--- BEGIN Selected excerpt ---

When Edelman argues his points, he's looking back over his shoulder at the
MIT/PDP-10/Lisp crowd. He's assuredly **not** looking forward to the sort of
science-fictional scenarios that color the discussions on this list (I'd be
really, really surprised if he's ever heard of Greg Egan).
> Yet do any of us agree that how a brain arranges its
> circuits is of only marginal interest? I don't see how. This is of
> crucial interest in understanding brain behavior.
Again, **we** may not, but apparently the legit cognitivists did. This
is a fact about the recent history of science, and I'm willing to take
the word of folks like Putnam, Lakoff, and Edelman that that's what
> > And here's what Edelman has to say about functionalism:
> > ...we know that **any** algorithm or effective procedure
> > may be executed by any universal Turing machine.
> Sure, keeping in mind that the details are unimportant only in the
> philosophical sense.
Yes, of course. It the real world, the practical questions would totally
swamp the philosophical ones. For one thing, a "universal Turing machine"
has unlimited time and memory. Real computers have hard physical
memory limits, which means that you probably **couldn't** shoehorn
Netscape onto a Univac I, even if you were crazy enough to want to try.
> I don't view this as of crucial importance, because the basic idea
> still holds. Modern computers are open systems just like brains; they
> interact with their environments. I don't know if anyone has formalized
> this notion of "open" computation. But the general idea is still valid,
> that a computer interacting with an environment is every bit as powerful
> in its information-processing capabilities as a brain interacting with
> that environment.

--- END Selected excerpt ---
--- BEGIN Raw data ---

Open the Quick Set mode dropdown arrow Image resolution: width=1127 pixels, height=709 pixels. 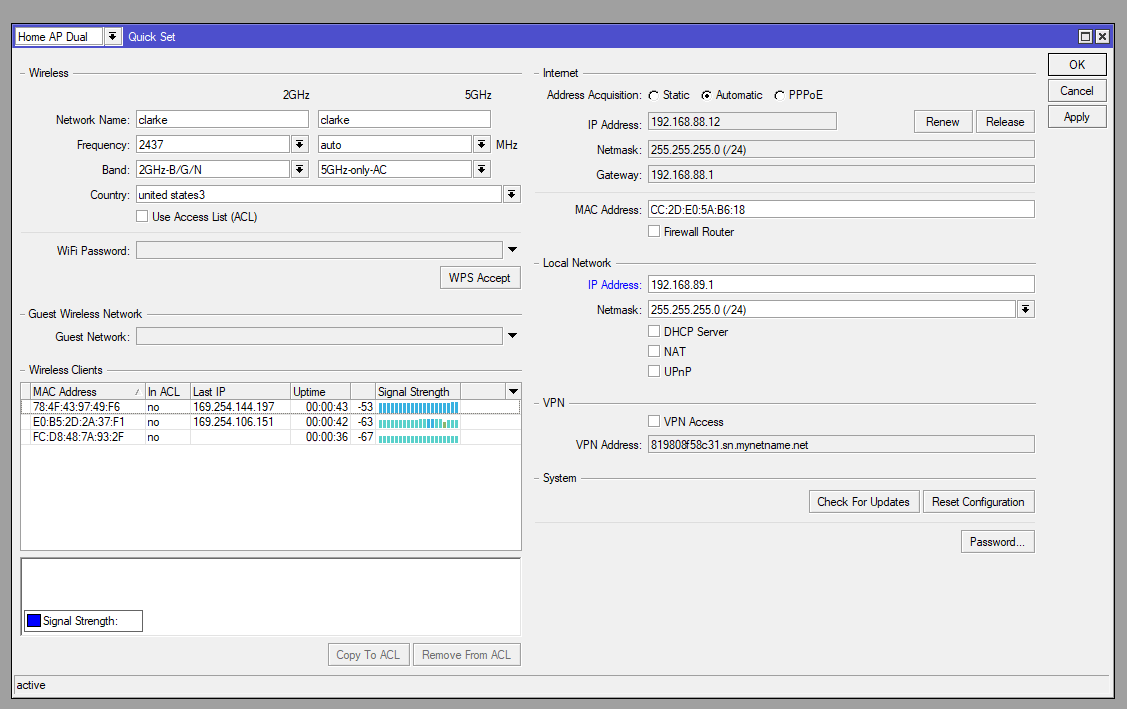[112, 37]
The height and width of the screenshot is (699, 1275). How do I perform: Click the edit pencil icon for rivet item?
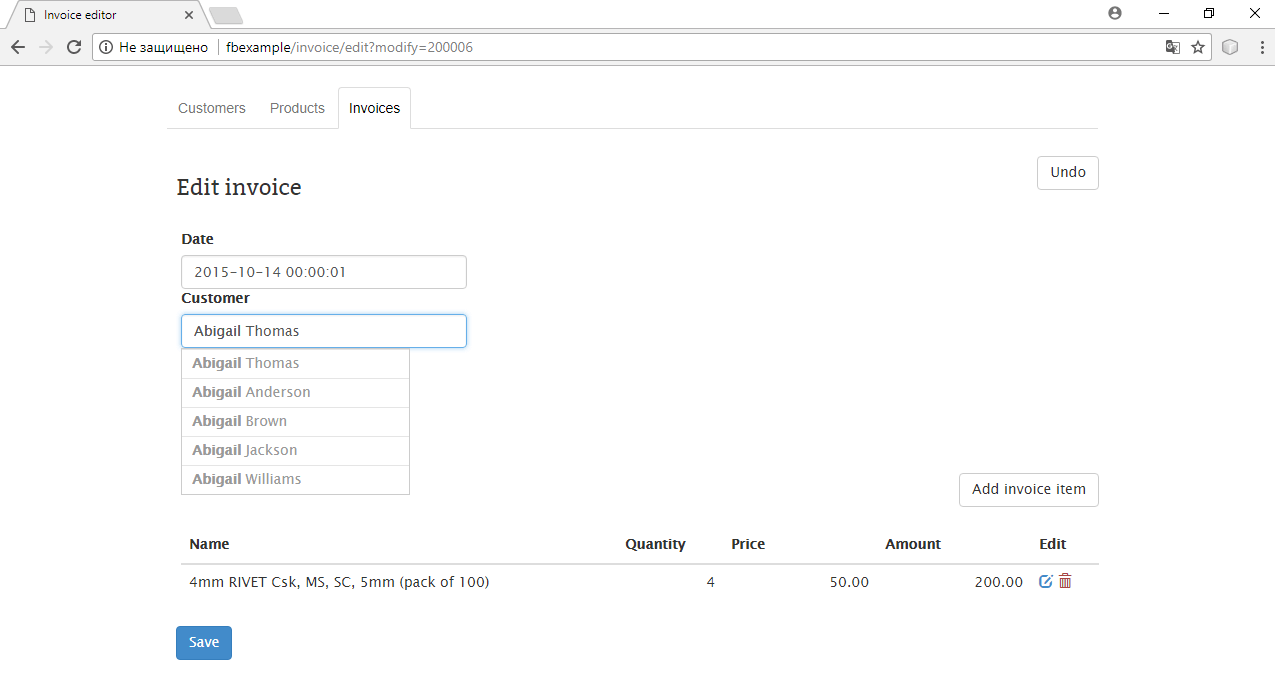pos(1046,581)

--- END Raw data ---

** Set problem **
List every word set in bold in the excerpt about Edelman, in the order each one appears.

** Exercise output **
not, we, any, couldn't